Given exercise - Gather every line of the records below that contains the string "logo" and copy each one out.

Records from a dataset:
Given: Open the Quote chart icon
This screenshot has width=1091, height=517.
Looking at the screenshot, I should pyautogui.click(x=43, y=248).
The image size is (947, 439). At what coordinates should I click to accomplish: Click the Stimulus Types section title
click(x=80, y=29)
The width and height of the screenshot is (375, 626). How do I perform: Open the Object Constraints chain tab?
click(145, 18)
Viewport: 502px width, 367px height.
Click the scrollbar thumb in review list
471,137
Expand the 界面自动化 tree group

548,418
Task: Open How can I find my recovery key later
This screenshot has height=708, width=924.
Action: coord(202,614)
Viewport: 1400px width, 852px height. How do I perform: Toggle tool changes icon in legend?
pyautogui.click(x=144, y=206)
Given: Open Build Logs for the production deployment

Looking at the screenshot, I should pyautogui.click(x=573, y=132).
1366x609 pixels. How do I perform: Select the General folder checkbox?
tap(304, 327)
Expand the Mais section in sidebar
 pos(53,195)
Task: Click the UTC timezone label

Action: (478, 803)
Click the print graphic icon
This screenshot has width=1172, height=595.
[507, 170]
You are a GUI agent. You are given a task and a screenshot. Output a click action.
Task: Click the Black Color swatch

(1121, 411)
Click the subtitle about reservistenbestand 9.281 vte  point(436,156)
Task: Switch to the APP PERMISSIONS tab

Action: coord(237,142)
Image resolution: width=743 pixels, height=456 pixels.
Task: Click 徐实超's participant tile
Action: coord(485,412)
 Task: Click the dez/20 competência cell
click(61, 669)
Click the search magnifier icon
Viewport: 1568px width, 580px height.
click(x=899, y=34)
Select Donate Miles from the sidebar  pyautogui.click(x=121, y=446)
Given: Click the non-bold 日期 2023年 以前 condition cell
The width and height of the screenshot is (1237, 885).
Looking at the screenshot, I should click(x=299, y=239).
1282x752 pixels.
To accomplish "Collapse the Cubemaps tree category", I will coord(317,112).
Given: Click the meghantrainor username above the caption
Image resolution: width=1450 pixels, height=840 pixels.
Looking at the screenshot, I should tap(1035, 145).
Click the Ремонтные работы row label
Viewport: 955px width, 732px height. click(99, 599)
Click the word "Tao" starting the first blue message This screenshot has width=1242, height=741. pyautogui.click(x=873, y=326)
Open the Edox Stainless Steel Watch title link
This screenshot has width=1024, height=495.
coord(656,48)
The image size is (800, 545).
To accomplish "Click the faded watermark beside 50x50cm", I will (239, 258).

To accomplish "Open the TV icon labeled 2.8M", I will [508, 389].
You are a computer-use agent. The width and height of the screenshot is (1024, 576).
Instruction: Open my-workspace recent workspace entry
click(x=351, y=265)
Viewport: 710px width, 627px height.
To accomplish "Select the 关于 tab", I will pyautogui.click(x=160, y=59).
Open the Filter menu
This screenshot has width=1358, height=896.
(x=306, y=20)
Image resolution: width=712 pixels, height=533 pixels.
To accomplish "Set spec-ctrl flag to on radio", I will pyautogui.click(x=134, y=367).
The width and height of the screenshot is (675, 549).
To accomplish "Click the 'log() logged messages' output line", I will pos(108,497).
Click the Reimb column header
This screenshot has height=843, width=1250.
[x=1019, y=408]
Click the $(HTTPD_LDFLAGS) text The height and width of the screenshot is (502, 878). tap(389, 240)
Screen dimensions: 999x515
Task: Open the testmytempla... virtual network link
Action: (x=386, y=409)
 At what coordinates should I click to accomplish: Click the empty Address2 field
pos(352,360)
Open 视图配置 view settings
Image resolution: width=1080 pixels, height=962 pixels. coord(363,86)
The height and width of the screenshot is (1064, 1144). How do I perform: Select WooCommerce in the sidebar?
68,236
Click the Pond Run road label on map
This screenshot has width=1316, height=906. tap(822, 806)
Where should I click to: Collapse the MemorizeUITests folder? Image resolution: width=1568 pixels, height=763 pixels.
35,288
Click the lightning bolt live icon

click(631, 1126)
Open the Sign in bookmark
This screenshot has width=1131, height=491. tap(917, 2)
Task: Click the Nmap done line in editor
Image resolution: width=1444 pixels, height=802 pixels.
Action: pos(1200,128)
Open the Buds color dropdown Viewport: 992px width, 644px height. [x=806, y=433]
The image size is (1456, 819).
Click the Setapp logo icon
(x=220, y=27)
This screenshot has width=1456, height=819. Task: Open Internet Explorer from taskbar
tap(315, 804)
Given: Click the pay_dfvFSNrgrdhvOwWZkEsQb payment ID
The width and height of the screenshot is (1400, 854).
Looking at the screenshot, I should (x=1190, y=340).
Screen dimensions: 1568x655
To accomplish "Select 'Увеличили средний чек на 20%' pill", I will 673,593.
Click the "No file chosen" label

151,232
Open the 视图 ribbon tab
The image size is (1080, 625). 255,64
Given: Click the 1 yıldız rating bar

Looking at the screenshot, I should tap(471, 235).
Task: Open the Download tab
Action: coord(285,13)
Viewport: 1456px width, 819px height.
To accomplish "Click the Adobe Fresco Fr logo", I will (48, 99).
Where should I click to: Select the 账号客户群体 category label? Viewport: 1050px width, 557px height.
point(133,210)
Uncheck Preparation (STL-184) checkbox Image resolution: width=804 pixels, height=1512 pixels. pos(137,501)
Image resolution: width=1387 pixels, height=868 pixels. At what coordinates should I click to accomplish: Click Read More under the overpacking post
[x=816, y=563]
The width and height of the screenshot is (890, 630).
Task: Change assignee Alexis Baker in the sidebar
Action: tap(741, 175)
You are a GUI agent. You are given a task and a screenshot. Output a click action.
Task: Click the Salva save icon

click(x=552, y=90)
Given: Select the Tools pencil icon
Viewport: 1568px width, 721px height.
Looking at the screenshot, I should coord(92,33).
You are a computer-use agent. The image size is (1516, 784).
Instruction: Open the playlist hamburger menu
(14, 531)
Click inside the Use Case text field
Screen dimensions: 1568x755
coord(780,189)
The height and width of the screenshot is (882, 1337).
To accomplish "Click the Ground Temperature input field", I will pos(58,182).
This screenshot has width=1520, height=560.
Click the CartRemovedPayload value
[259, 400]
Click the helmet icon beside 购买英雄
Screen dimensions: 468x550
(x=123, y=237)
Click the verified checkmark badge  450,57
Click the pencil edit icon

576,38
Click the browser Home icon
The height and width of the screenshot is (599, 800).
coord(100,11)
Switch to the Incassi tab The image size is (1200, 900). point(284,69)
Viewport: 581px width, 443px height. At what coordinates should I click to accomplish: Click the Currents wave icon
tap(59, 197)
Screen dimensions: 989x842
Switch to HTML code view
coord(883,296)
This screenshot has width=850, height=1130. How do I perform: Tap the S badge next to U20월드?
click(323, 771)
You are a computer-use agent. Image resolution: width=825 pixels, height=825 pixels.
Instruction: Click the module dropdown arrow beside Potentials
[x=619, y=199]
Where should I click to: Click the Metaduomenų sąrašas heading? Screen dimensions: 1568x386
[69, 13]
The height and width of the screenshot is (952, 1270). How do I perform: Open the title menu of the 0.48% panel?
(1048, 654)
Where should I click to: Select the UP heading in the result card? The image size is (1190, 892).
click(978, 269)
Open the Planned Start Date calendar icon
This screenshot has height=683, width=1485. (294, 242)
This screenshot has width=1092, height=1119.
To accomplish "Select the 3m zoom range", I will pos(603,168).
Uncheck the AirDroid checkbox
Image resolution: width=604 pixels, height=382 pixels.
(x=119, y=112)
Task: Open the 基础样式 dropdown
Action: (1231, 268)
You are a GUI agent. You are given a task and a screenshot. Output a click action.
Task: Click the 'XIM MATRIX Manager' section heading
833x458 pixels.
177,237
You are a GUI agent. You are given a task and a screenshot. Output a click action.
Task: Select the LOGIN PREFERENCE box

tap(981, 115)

Result for this exercise -
Click the Setapp logo icon
To accomplish "Click the Adobe Fresco Fr logo", I will (48, 99).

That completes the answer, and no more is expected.